Ya había pasado un buen rato desde que me puse a espiarlos, me quedé aferrada a la barandilla, tratando de que el sueño no se apoderada de mí. Acaricié la madera unas cuantas veces con la cara, era la primera vez que un trozo de madera se sentía tan bien. Estaba completamente consciente, tan consciente que pude sentir como mis parpados cedían lentamente, pero se abrieron de inmediato al escuchar el chillido de la puerta abriéndose... y cerrándose.
Recuerdo muy bien que bajé lentamente, las piernas me temblaban y el miedo me apretaba la garganta.
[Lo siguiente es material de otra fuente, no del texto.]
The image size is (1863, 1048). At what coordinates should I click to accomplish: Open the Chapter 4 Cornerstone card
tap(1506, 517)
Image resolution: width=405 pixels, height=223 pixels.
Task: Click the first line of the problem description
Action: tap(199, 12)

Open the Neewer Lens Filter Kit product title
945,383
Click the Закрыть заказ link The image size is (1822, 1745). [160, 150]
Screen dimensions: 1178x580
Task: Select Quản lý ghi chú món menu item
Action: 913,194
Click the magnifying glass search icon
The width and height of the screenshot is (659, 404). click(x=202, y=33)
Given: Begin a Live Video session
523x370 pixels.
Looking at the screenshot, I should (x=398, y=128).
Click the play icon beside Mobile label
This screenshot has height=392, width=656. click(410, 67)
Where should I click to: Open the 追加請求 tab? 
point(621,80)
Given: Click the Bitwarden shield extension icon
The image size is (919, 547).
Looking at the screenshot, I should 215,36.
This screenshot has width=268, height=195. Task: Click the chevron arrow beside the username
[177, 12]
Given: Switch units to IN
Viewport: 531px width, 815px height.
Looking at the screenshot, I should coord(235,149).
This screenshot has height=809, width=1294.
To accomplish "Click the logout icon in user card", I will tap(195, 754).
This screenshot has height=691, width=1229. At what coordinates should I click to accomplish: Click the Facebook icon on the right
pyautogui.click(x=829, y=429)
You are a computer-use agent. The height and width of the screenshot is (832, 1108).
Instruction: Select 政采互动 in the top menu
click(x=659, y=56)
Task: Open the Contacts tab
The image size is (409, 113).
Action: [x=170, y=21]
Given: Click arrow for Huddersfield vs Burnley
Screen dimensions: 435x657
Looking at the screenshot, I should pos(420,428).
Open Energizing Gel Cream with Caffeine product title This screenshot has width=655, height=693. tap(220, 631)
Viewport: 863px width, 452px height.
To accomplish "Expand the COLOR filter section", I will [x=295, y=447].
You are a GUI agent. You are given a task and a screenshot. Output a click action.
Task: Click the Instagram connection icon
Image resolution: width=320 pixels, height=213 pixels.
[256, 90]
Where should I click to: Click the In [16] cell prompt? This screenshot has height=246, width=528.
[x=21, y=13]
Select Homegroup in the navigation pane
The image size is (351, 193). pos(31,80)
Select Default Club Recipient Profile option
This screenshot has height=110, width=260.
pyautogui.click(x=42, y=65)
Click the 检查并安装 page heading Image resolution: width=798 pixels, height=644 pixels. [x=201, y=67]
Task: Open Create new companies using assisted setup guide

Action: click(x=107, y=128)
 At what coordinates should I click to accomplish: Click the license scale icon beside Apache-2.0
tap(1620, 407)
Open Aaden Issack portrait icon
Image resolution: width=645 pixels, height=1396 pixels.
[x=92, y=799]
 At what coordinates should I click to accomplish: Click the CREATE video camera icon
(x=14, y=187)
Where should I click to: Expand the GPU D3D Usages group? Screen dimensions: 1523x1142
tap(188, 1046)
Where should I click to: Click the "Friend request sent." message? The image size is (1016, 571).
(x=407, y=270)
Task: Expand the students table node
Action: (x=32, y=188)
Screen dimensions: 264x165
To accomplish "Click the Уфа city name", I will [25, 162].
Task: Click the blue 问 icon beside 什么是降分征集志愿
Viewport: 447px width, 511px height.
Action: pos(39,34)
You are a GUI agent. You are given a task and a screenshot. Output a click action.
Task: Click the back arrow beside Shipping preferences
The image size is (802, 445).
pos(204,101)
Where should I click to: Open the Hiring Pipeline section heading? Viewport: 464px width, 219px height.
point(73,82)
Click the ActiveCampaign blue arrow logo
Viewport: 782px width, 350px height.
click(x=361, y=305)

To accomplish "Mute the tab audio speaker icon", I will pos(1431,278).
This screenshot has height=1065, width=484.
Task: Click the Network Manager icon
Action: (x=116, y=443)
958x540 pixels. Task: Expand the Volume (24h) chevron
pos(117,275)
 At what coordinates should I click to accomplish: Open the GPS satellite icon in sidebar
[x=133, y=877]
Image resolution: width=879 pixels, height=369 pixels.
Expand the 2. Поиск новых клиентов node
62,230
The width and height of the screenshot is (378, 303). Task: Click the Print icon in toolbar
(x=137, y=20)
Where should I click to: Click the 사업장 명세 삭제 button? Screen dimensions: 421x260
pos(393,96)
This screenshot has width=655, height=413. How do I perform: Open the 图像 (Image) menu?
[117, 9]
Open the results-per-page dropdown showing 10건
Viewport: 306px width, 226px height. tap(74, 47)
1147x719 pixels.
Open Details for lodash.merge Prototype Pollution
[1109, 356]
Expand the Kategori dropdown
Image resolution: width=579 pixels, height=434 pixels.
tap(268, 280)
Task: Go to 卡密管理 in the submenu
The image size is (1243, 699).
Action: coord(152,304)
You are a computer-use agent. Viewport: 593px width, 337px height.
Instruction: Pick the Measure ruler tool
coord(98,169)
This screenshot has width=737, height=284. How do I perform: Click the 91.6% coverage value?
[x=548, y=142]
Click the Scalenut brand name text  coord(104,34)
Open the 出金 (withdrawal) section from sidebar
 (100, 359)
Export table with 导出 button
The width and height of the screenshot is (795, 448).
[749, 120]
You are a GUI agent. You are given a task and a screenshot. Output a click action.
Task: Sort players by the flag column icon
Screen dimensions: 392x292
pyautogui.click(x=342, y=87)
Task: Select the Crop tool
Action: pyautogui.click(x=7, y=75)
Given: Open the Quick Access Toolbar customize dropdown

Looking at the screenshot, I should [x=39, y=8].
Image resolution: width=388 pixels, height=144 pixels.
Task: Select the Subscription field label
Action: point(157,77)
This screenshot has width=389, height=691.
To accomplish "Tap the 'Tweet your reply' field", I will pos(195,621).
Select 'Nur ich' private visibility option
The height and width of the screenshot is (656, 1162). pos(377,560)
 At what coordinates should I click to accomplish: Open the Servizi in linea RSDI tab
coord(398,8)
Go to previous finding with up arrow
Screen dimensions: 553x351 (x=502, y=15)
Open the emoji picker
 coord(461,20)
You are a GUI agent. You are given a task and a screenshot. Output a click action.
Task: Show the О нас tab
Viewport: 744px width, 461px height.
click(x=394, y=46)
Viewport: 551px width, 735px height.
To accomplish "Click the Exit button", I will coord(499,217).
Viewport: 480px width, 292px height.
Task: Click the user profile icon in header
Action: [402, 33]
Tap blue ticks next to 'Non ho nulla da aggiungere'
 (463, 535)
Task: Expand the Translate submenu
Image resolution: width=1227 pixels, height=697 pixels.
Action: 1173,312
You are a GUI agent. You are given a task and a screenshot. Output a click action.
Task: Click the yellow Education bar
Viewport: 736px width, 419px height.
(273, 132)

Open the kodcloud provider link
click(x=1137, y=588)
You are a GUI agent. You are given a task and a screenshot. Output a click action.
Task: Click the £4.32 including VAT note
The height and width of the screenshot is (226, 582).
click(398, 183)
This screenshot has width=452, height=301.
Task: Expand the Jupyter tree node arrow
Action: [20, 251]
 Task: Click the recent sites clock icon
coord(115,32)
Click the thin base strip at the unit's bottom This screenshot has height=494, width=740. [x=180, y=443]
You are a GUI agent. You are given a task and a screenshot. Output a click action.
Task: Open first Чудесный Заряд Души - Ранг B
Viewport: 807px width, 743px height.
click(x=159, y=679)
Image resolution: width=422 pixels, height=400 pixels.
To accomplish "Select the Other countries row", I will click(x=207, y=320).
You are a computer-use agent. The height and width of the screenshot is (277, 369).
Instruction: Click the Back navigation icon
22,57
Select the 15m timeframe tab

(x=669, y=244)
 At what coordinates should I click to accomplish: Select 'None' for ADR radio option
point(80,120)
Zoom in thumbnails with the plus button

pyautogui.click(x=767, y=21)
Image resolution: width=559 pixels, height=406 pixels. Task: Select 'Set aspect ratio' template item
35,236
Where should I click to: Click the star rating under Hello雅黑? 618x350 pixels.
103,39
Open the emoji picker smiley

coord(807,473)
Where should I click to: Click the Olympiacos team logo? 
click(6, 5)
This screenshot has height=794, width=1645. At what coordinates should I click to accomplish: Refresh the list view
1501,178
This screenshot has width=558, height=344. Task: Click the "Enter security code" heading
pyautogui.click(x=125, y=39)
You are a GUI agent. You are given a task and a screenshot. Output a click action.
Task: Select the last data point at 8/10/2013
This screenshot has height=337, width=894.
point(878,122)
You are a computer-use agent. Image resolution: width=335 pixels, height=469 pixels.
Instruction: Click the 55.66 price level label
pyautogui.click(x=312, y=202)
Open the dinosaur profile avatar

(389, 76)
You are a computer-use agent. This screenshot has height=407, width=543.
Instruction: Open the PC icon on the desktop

Intentaba pisar lo más leve posible para no hacer tronar la vieja madera del piso. ―Paso lento y seguro ―me decía en la mente.
Hubieron veces en las que pensaba en regresar, era una sensación extraña: angustia, temor, pena, sensaciones entre mezcladas que me querían hacer desistir, pero en un acto de valor, logré llegar hasta la puerta.
La noche se había cubierta por un velo violento de agua y relámpagos, de un momento a otro, se vino el día y así como vino se fue, pero no me importaba eso, ya le había comenzado a perder el miedo al sonido de los truenos.
Por un momento me sentí perdida, no tenía ni la más mínima idea de por donde habrían podido ir, el agua se encargó de borrar las huellas de las pisadas, y, por si fuera poco, mis ojos no lograban avistar ninguna luz. Caminé unos cuantos pasos de un lado a otro, tratando de trazar una ruta que seguir, fue en ese instante donde a lo lejos, escuché relinchar a un caballo, supe en ese entonces que debieron haber pasado por el establo, así que no lo pensé ni un solo segundo y a paso ligero, me apresuré a darles el alcance suficiente para no perderlos de vista otra vez.
Mis sentidos se agudizaron, sentía como la brisa fría danzaba sobre mi piel, acompañándome mientras inspeccionaba cada potrero. Supongo que a cualquier niña de mi edad le daba cierto miedo andar sola a esas horas de la noche, con la sensación de que alguien venía detrás de ti, y que tu sombra ya no era tuya.
Ya estaba por salir y escuché nuevamente ese relinchar. ―Es la yegua que mi padre le regaló a mi hermano ―dije en mi mente. Caminé cinco pasos más, uno más lento que el anterior, giré la cabeza y vi a Dulce, totalmente blanca y pulcra, así era la yegua de mi hermano. Me estaba mirando fijamente, sus ojos tenían un color rojizo y parecían sangrar. Se puso inquieta, moviéndose contra la tranquera del potrero, parándose a dos patas y relinchando cada vez más fuerte y violento, como si me quisiera aplastar a pisotones.
Mi cuerpo había quedado petrificado por algunos segundos, mi corazón comenzó a latir con más velocidad en cada palpitar. ―¡Bum, bum, bum! ―podía escuchar en mi pecho, cual pájaro escucha su cantar.
Nunca le había tenido tanto miedo a un animal hasta ese entonces. De seguro fuero mis temores los que sentía que me asfixiaban, o quizá solo fue mi mente nublada por la escena que acababa de presenciar.
Estando ya afuera, de rodillas, me recogí en el suelo, temerosa, sucia y empapada. Respirando a lo poco que daba, tratando de controlar a mi temeroso cuerpo, frágil y pequeño. Entre tanta penumbra pude vislumbrar tres siluetas, marcándose apenas con la poca luz de la lampara. No sé cómo no me puse a llorar en ese instante. Estaba aterrada y nerviosa.
Los siguientes segundos se me hicieron confusos, solo recuerdo que me levanté como si no hubiera pasado nada y seguí la luz. Caminaba cada vez más rápido, pendiente de no perder el rastro, apartando las ramas y pisando suave, como un depredador acechando a su presa, usando los árboles y las ramas de escondite. El lodo que se mantenía cubriendo gran parte de mi cuerpo, hacía el resto del trabajo.
Algo era seguro, cada vez estábamos más lejos de casa. La variedad de vegetación y la poca iluminación, hicieron que notara que estaba en la zona norte de la granja, donde terminaban nuestras tierras y comenzaba el bosque de los perdidos, ese bosque maldito, donde los cuervos esperaban impacientes, la carne fresca de algún desgraciado suicida. Un lugar donde las adolescentes del conservatorio religioso del pueblo, venían a despojarse de toda maldición, atormentadas por el pecado de la concepción prohibida y precoz.